World Health Organization (WHO) memperingatkan tentang “risiko biologis yang sangat besar” setelah para pejuang Sudan merebut Laboratorium Kesehatan Masyarakat Nasional di ibu kota Sudan, Khartoum. Hal ini terjadi setelah beberapa hari kontak senjata terjadi, hasilnya, negara-negara asing berlomba untuk melakukan upaya evakuasi cepat dari negara itu dan kekerasan merusak gencatan senjata yang ditengahi AS.
Beberapa jam setelah diumumkannya gencatan senjata 72 jam yang memberikan harapan dibukanya jalur evakuasi, bentrokan hebat meletus antara militer Sudan dan Pasukan Pendukung Cepat atau Rapid Support Forces (RSF), kelompok paramiliter yang memerangi tentara untuk menguasai negara itu, di bagian utara negara bagian Khartoum. Hal ini terjadi ketika kedua belah pihak yang bertikai saling menuduh telah melanggar perjanjian.

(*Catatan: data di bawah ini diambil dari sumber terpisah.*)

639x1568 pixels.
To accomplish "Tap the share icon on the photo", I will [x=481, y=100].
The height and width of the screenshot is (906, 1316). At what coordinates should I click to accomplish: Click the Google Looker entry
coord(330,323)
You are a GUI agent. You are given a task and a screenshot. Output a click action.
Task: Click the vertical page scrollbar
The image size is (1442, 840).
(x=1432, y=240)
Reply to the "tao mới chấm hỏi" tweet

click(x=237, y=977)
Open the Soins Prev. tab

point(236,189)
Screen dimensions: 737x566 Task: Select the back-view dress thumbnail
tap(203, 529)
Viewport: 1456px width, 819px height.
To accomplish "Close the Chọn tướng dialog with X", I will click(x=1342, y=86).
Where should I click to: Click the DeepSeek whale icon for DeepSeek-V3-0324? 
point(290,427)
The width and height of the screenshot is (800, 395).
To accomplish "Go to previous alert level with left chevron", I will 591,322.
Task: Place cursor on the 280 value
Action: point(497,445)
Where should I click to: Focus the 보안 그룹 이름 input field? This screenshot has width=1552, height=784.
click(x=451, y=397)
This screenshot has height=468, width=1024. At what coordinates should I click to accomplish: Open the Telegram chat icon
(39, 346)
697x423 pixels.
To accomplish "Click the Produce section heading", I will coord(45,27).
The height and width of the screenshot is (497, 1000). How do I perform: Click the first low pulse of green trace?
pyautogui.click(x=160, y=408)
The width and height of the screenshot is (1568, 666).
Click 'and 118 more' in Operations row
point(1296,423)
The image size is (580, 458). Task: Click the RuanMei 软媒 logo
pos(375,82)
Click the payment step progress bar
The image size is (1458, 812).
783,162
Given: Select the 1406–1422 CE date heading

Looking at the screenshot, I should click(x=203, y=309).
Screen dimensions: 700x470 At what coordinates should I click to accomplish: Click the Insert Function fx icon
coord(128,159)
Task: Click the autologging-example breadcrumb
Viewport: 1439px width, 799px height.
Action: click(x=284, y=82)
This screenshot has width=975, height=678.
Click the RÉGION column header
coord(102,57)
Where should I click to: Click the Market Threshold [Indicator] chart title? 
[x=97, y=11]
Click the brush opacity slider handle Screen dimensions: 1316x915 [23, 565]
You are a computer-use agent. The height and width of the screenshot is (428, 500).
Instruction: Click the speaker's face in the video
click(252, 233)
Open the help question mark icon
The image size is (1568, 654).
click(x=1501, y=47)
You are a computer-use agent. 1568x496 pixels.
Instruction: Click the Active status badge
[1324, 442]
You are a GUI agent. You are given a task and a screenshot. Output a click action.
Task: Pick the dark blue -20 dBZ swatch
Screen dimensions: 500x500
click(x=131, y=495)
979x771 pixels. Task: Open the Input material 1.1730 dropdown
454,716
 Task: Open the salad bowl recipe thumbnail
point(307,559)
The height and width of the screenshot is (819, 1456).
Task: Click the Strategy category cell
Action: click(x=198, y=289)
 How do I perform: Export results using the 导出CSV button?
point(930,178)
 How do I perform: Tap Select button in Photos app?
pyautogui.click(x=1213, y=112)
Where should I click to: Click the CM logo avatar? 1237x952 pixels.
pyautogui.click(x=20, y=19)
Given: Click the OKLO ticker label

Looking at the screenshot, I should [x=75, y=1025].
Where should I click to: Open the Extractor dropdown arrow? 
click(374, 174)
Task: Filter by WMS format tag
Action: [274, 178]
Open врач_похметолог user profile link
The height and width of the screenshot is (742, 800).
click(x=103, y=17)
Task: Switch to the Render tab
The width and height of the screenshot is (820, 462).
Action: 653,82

Selama pertempuran, RSF dan militer Sudan telah mengeluarkan pernyataan yang mendiskreditkan satu sama lain, dengan klaim yang tidak berdasar atas kendali mereka atas pos-pos utama ibu kota dan tuduhan masing-masing pihak menargetkan warga sipil. Jumlah orang yang tewas di Sudan sejak kekerasan pecah sekitar dua minggu lalu telah mencapai setidaknya 459 kematian, dan dilansir dari WHO, dikatakan bahwa sedikitnya 4.072 orang terluka akibat kontak senjata itu.
Dilansir dari CNN, dikatakan bahwa sebuah laboratorium yang berisi sampel penyakit dan bahan biologis lainnya, telah diambil alih oleh pasukan RSF. WHO tidak menyalahkan penyitaan laboratorium tetapi mengatakan teknisi medis tidak lagi memiliki akses ke fasilitas tersebut.
Nima Saeed Abid, perwakilan WHO di Sudan, menggambarkan perkembangan tersebut sebagai “sangat berbahaya karena kami memiliki isolat polio di laboratorium, kami memiliki isolat campak di laboratorium, kami memiliki isolat kolera di laboratorium.” Sehingga “ada risiko biologis yang sangat besar terkait dengan pendudukan laboratorium kesehatan masyarakat pusat di Khartoum oleh salah satu pihak yang bertikai,” tambahnya.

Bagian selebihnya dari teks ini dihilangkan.